Cuando bebió noté su pulso arruinado por mis palabras. Gocé con sus nervios destrozados y su fragilidad emocional. No pensaba parar.
—¿Cuánto, Toti? ¿180, 160?
Sabía que el sueldo de Toti no llegaba a los setenta mil pesos.
Mi amigo ya no hablaba.
—Para doce horas por día en la obra, no está tan mal —insistí—. Pero… Son doce horas afuera. Es mucho. Ahí tiene suerte Agustina, con esto del home office.
Toti tragó whisky, después tragó saliva, o al revés. Se paró y tomó el abrigo.
Al fin, dijo.
—Gracias por esto —palmeó el rollo en el bolsillo—. No me lo voy a olvidar nunca.
Le resté importancia con un gesto. Cuando puse la mano en el picaporte para abrirle, volví a hablar:
—No seas tan duro con vos. Hacemos lo que podemos. «Quien esté libre de piedras…»
—De pecado —corrigió, incapaz de contenerse— «quién esté libre de pecado».
—«…Que lance la primera piedra» —completé—. Y vos no lo estás. Pero tampoco los que te extorsionan, eh. Son delincuentes.

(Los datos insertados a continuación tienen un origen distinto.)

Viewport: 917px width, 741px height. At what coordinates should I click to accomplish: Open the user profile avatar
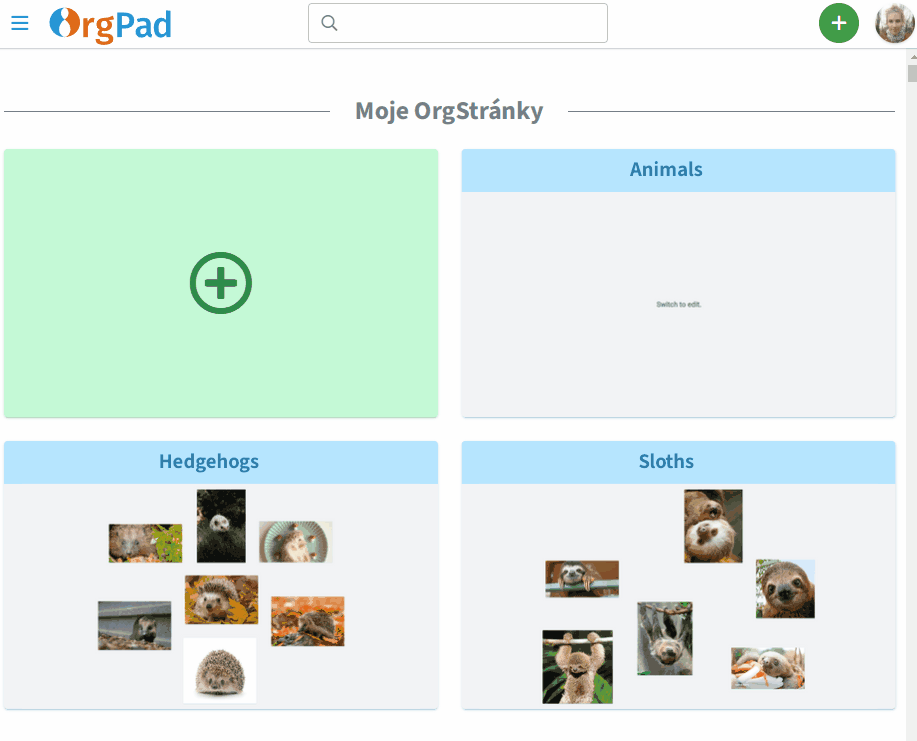coord(894,23)
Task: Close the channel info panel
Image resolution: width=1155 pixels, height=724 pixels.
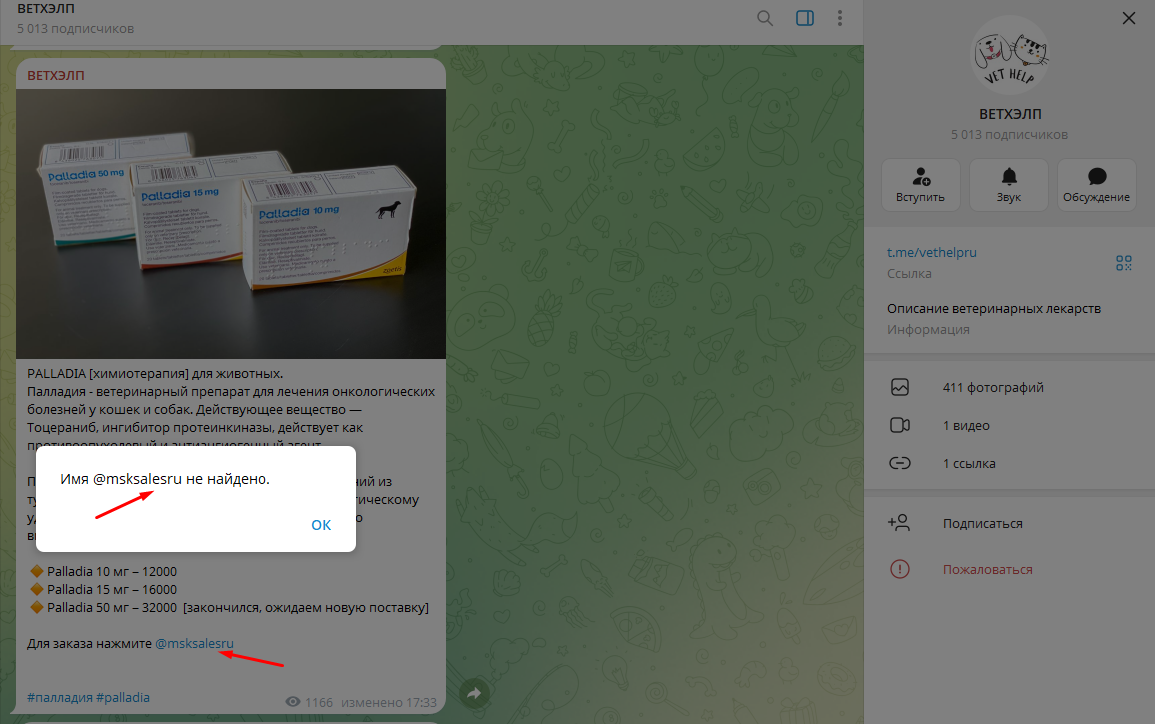Action: pyautogui.click(x=1128, y=18)
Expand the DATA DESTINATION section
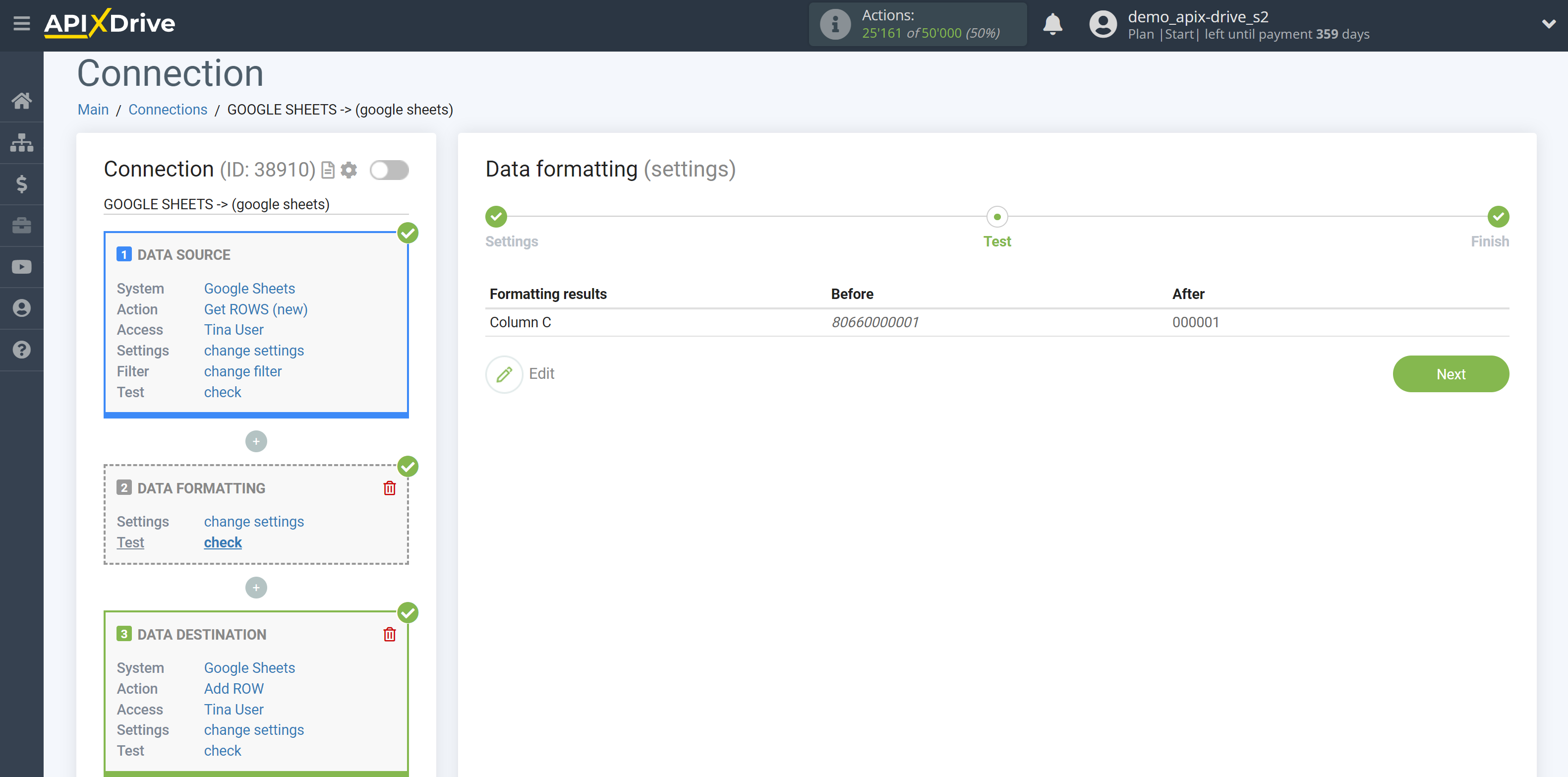 pyautogui.click(x=201, y=634)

Si vos los denunciás, tienen todas las de perder.
Chasqueó la lengua, descreído.
Aproveché el germen de duda que acababa de sembrar en él.

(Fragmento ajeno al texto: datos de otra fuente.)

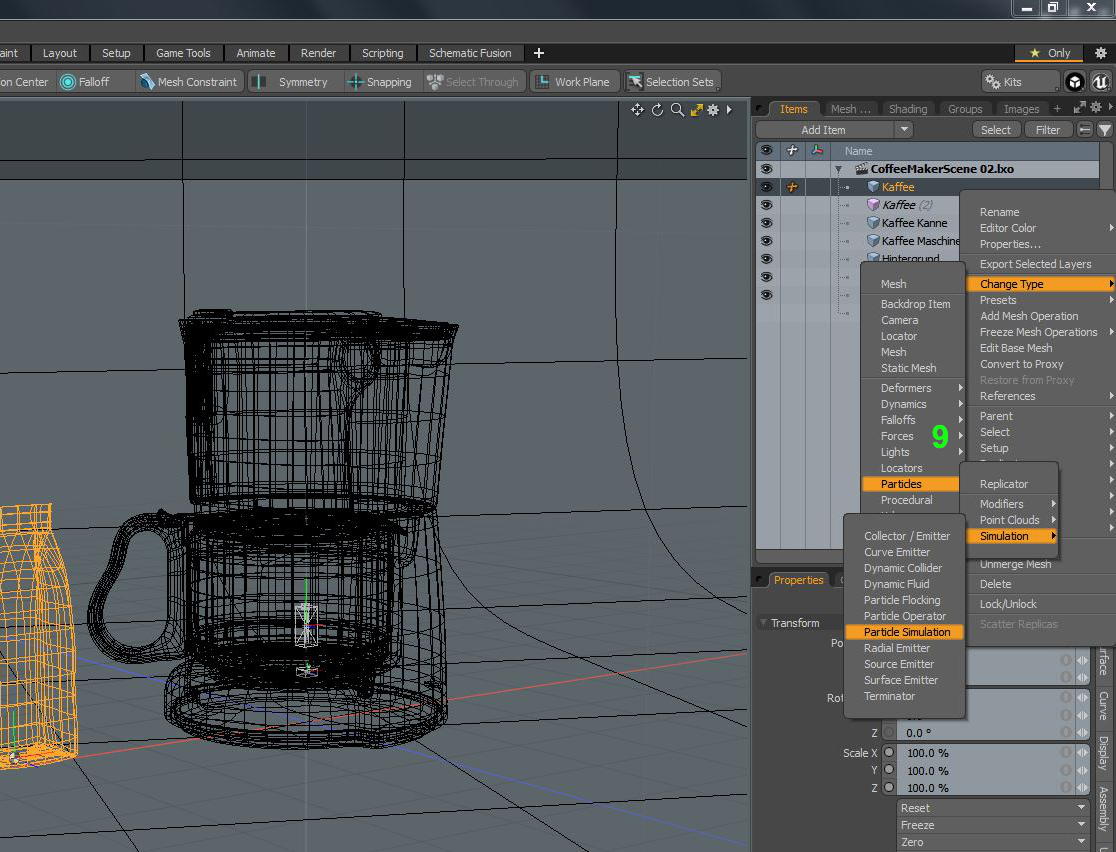1116x852 pixels.
Task: Click the viewport rotate view icon
Action: click(657, 110)
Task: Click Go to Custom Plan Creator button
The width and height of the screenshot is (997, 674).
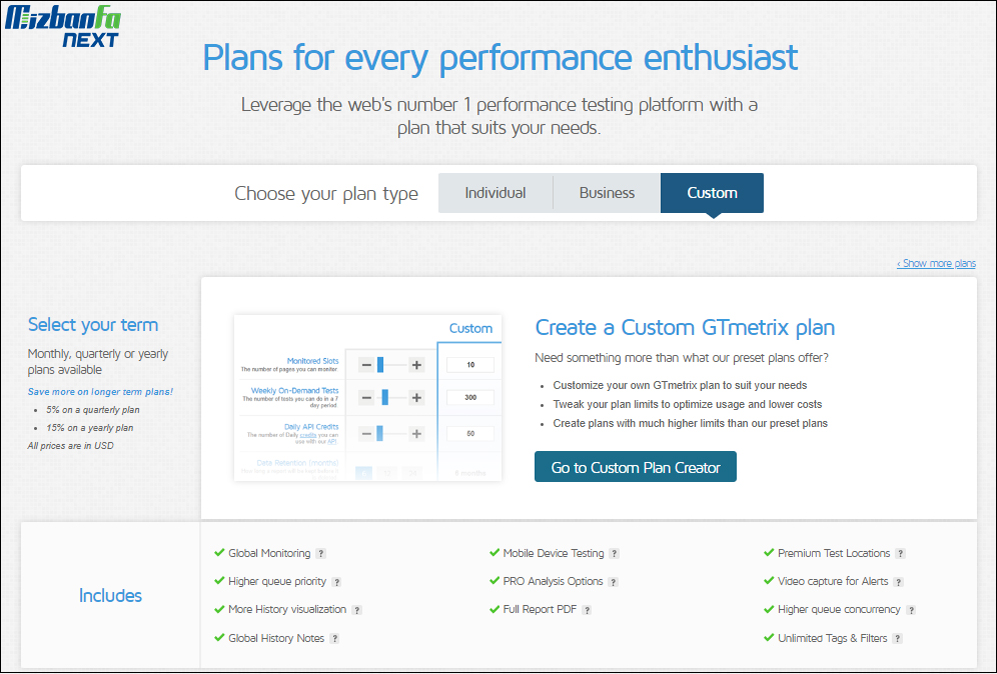Action: [x=635, y=467]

—¡Te digo en serio! Parece que ellos te tienen agarrado de las bolas a vos, pero es al revés. Si no les pagás, los cagás.

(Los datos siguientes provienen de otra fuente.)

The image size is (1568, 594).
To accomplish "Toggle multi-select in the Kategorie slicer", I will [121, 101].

—Y ellos me arruinan. Le dicen a Agustina, a los grandotes de la obra, a los de la parroquia…
—¿Y qué? —de pronto me sentí uno de esos pastores brasileños—. Capaz esta es tu chance para demostrar que sos más fuerte. Para poner las cartas sobre la mesa. Tal vez es una oportunidad que te da Dios.
Fue ahí. En ese exacto momento. Ahí me sentí un hijo de puta. Y me encantó.
—¿Quién te va a poder decir algo? ¿Agustina, que se cogió al plantel de…?
—A uno, fue a uno solo…
—¿Los escabiados de la obra, que no tienen dónde caerse muertos, los merqueros de los gerentes? ¿El párroco de 95 años, que si lo investigan un poco tiene dos pibes bajo la sotana?
No puedo precisar cuánto duró el silencio, no creo que más que algunos pocos segundos. Pero ya había hecho todo lo que estaba a mi alcance, y el desenlace de la jugada ya no dependía de mí.
Quizás por eso me transpiraban las manos cuando giré el pomo y le abrí la puerta.
Pero Toti no salió.
—Tenés razón —dijo, y por primera vez en mucho rato levantó la frente y me miró a los ojos—. Me cansé de ser siempre el boludo, hermano. Nadie puede condenarme por una tontería así.
—Nadie —corroboré.
—Solo Cristo —enfatizó.
—Solo Él —confirmé.
Toti estaba empoderado.
—Que hagan lo que se les cante el orto. ¿Mi mujer les va a creer a ellos? ¡Que les crea! ¿Los del laburo también? ¿A dos delincuentes?
—¡A dos delincuentes! —me indigné.
—Están conmigo o están con dos chorros. Ya le banqué muchas a Agustina. Ahora le toca.
Sacó un rollo de mil dólares de su bolsillo y me lo puso en la palma de la mano. Fingí ofenderme.
—No, Toti…
—Fede: hoy me diste algo mucho más que mil dólares. Me diste una lección de vida.
—Por mis amigos lo doy todo, Toti. Lo sabés.
—Lo sé —dijo, y me palmeó antes de salir.

Las fotos de Toti circularon mucho más rápido de lo esperado. Se hicieron memes durante un buen tiempo con el pasacalles que le colgaron frente a la parroquia. Tuvo suerte de tener libre el departamento de una tía: Agustina no tardó ni doce horas en echarlo de su casa.
Meses después, Toti me suplicó que dejara de evitarlo. No me guardaba rencor. Le acepté una cerveza y me sorprendí de verlo… Bien. Brioso, iluminado. Contento, aliviado. Más flaco, mucho.
Esa mañana, me dijo, había tenido una entrevista de trabajo. Creía que le había ido bien.